Work to complete ->
Arrange as a numbered list, with blank lines dropped, the lines of the material beginning with the line containing "will [154, 192]." and ending with the line containing "point(1103,23)", both included.

Stored items from a collection:
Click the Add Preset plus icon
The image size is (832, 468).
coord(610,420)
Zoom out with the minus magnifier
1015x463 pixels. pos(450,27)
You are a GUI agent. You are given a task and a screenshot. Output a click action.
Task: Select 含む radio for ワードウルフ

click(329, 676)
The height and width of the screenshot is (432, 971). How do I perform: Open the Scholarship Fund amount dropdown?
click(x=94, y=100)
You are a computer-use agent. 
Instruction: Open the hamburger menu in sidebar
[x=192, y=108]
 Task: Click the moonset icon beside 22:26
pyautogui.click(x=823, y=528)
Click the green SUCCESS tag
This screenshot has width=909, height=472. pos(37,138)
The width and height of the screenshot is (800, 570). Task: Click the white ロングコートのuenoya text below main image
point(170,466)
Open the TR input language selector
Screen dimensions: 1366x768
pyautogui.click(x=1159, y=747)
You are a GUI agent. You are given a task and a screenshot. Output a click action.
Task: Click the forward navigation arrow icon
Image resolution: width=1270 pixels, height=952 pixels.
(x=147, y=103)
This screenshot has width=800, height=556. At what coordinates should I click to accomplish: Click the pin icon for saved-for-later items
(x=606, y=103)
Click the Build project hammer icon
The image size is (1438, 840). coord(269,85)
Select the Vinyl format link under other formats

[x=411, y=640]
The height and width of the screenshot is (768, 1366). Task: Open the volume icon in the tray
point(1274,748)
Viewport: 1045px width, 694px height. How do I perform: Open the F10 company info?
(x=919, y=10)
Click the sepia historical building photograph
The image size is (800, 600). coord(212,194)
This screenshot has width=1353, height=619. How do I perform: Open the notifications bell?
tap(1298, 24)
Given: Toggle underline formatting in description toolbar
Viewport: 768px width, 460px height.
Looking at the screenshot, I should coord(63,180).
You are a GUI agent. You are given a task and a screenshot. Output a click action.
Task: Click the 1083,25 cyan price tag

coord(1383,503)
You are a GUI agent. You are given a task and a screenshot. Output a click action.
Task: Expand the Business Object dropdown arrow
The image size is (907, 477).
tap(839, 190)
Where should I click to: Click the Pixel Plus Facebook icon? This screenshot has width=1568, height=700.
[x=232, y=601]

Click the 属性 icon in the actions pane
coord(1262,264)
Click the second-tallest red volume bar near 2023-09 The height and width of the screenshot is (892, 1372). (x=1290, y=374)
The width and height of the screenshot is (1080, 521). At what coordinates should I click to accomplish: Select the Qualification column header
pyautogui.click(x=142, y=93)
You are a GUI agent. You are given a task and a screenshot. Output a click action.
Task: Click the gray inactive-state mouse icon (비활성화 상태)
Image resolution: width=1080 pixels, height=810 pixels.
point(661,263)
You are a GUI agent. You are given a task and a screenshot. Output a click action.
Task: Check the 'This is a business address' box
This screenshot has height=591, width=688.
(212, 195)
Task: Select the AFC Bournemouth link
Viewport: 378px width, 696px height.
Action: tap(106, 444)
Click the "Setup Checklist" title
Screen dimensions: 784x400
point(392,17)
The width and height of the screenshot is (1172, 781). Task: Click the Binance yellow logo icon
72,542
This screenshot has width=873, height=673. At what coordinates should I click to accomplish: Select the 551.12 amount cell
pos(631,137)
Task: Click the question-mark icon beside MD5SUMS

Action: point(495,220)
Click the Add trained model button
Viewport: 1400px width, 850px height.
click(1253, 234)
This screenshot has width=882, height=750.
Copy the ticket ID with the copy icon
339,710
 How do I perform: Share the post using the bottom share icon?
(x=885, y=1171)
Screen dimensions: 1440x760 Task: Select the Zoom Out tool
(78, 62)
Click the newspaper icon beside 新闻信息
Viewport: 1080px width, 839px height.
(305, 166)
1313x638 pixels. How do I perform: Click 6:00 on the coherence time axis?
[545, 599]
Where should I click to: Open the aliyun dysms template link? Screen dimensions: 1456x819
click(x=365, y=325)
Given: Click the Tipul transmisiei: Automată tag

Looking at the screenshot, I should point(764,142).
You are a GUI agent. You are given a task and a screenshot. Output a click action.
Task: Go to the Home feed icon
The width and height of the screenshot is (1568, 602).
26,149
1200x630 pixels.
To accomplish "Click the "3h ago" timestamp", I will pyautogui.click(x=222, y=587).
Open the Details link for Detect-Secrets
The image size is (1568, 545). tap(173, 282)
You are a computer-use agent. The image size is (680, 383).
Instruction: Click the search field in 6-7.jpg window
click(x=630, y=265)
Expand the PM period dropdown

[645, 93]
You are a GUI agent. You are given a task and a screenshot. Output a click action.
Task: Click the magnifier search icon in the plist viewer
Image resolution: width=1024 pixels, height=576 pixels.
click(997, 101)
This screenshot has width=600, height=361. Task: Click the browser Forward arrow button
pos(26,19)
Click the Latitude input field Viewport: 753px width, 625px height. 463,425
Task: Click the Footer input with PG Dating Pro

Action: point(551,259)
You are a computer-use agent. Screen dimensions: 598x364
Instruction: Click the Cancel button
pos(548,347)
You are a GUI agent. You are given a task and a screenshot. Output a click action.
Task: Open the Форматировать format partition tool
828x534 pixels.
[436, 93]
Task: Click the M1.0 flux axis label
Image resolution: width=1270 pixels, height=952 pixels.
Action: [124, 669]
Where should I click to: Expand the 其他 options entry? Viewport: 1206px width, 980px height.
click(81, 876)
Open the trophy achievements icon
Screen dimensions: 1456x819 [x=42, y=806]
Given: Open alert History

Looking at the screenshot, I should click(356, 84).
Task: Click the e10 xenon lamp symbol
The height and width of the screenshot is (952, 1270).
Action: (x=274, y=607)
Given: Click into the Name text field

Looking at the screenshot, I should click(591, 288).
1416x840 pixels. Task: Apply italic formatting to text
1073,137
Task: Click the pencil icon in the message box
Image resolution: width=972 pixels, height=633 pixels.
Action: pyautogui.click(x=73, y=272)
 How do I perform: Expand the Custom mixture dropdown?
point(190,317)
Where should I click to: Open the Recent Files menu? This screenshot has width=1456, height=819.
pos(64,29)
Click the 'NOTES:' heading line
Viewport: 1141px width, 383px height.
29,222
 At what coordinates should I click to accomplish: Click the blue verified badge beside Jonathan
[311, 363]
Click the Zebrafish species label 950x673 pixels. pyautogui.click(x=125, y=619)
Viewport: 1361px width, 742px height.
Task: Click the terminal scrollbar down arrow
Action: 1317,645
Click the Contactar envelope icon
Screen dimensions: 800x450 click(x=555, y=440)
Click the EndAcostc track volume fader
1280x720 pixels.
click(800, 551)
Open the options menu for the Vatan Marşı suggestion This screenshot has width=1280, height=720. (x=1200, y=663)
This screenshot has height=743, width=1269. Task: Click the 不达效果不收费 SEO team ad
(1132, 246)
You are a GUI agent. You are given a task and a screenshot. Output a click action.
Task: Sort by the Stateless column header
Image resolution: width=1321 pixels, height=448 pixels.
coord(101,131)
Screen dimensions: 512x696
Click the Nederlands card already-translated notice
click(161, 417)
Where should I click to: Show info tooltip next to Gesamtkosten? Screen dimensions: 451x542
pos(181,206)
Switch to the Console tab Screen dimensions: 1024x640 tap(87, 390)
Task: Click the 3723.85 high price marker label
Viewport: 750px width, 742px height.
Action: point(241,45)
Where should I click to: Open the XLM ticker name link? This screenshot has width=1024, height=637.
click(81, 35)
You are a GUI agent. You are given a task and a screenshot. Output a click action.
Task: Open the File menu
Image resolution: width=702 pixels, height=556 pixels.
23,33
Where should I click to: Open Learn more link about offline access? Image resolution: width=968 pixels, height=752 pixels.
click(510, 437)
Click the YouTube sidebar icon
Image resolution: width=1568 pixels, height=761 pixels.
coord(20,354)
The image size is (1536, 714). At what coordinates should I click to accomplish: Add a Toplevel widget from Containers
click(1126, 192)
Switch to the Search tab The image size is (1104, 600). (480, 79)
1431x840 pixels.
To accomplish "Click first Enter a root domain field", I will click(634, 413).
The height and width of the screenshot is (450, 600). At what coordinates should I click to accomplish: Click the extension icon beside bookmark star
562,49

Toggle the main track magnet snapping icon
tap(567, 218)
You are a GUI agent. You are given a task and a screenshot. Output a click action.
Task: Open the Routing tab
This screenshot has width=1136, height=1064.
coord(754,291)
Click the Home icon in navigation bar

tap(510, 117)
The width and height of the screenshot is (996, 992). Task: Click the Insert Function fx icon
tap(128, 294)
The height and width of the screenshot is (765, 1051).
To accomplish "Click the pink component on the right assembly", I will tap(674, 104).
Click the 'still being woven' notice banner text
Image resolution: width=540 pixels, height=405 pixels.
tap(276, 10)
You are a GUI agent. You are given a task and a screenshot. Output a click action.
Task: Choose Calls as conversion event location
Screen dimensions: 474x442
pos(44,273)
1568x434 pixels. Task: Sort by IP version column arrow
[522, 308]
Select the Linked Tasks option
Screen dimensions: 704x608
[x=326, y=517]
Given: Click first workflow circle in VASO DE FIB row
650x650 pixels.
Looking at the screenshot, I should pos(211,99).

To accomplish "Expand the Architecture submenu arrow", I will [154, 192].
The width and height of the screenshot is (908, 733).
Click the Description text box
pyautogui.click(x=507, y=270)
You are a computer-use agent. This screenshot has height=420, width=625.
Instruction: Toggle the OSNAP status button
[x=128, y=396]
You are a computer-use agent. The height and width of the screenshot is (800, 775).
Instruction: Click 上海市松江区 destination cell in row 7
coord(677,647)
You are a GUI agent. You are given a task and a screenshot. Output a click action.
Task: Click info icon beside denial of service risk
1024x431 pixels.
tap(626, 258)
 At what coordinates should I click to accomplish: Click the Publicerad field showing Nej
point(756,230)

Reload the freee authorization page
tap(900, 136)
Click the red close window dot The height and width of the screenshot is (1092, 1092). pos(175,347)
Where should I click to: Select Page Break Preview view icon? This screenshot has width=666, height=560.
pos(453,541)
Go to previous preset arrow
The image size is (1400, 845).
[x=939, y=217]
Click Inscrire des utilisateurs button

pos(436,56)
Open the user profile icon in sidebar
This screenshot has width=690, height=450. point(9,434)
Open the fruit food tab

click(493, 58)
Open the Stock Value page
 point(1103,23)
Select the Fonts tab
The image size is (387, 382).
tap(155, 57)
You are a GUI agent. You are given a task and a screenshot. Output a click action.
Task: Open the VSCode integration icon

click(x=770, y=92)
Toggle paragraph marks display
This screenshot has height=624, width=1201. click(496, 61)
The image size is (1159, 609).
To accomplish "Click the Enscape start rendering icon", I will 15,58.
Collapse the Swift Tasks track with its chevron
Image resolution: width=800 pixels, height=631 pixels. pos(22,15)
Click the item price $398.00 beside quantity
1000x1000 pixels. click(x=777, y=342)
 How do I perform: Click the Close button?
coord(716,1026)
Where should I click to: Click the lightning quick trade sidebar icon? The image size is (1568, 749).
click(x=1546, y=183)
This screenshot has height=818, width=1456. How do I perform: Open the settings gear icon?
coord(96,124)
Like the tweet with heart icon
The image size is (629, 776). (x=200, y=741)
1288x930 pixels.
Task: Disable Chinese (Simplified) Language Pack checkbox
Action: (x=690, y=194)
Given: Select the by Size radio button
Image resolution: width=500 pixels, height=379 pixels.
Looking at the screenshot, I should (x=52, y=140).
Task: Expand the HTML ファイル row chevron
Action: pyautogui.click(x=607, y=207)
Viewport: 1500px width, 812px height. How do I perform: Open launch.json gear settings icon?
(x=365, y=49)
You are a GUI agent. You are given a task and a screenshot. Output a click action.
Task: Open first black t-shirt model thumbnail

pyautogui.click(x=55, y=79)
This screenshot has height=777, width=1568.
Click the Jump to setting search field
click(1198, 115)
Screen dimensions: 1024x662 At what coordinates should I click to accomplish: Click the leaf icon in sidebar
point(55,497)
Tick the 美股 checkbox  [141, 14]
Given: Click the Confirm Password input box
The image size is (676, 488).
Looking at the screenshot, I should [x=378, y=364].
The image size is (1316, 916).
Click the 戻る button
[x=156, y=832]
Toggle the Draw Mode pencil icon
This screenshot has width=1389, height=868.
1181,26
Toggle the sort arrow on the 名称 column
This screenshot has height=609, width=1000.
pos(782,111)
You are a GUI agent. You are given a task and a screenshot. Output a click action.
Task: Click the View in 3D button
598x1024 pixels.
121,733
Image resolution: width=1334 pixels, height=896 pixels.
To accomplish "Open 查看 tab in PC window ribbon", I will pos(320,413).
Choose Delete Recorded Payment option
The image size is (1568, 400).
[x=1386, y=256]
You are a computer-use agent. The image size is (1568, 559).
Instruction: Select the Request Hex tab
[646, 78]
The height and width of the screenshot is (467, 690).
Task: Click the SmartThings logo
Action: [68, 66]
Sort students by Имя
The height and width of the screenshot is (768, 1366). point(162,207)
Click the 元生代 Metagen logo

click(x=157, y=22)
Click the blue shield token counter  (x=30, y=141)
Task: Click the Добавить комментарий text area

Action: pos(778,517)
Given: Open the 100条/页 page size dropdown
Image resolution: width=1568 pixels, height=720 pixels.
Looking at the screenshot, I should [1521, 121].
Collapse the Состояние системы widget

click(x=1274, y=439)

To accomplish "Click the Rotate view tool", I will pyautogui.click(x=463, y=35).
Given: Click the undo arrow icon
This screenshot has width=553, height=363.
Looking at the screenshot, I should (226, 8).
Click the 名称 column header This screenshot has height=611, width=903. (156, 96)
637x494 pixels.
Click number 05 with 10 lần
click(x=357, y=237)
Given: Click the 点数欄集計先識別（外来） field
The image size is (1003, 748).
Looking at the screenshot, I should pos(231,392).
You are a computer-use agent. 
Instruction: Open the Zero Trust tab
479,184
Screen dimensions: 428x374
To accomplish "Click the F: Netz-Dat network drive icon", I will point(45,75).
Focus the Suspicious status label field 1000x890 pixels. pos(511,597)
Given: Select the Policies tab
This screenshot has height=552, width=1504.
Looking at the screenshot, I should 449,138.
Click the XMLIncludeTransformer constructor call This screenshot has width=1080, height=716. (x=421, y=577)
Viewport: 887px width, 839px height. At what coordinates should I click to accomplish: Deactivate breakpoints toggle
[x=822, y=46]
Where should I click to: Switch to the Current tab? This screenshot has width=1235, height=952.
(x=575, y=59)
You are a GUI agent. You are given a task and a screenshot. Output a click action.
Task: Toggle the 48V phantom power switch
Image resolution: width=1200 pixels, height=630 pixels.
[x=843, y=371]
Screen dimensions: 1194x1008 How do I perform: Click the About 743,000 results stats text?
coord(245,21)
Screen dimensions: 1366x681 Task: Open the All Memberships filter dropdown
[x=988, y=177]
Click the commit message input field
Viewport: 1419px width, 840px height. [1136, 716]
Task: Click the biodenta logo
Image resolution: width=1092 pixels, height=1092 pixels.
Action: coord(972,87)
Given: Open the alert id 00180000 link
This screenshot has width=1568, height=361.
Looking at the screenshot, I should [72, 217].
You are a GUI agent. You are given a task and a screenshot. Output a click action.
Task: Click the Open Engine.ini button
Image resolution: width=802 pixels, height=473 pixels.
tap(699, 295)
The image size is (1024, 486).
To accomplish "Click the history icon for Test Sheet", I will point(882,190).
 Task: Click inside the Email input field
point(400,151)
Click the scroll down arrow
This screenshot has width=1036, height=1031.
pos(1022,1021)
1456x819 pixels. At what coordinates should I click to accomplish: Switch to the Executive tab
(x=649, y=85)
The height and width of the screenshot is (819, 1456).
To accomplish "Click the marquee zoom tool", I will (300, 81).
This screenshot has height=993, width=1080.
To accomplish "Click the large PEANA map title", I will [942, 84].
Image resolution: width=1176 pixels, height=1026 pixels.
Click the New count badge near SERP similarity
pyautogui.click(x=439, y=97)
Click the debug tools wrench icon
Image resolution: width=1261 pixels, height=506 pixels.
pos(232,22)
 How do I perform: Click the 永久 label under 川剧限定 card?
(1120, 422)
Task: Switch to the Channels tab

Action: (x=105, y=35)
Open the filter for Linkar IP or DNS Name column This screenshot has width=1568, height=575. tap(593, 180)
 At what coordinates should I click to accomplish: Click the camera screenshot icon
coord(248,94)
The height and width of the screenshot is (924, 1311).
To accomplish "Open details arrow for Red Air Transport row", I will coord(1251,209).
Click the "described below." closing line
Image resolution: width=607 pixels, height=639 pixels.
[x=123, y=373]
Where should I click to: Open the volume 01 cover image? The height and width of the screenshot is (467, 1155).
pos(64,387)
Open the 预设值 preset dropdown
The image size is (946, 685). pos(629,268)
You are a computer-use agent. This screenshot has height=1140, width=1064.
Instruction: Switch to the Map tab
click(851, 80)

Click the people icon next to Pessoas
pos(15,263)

Solution to this problem ->
1. To accomplish "Expand the Architecture submenu arrow", I will [154, 192].
2. The width and height of the screenshot is (908, 733).
3. Click the Description text box
4. pyautogui.click(x=507, y=270)
5. You are a computer-use agent. This screenshot has height=420, width=625.
6. Instruction: Toggle the OSNAP status button
7. [x=128, y=396]
8. You are a computer-use agent. The height and width of the screenshot is (800, 775).
9. Instruction: Click 上海市松江区 destination cell in row 7
10. coord(677,647)
11. You are a GUI agent. You are given a task and a screenshot. Output a click action.
12. Task: Click info icon beside denial of service risk
13. 1024x431 pixels.
14. tap(626, 258)
15.  At what coordinates should I click to accomplish: Click the Publicerad field showing Nej
16. point(756,230)
17. Reload the freee authorization page
18. tap(900, 136)
19. Click the red close window dot The height and width of the screenshot is (1092, 1092). pos(175,347)
20. Where should I click to: Select Page Break Preview view icon? This screenshot has width=666, height=560.
21. pos(453,541)
22. Go to previous preset arrow
23. The image size is (1400, 845).
24. [x=939, y=217]
25. Click Inscrire des utilisateurs button
26. pos(436,56)
27. Open the user profile icon in sidebar
28. This screenshot has width=690, height=450. point(9,434)
29. Open the fruit food tab
30. click(493, 58)
31. Open the Stock Value page
32.  point(1103,23)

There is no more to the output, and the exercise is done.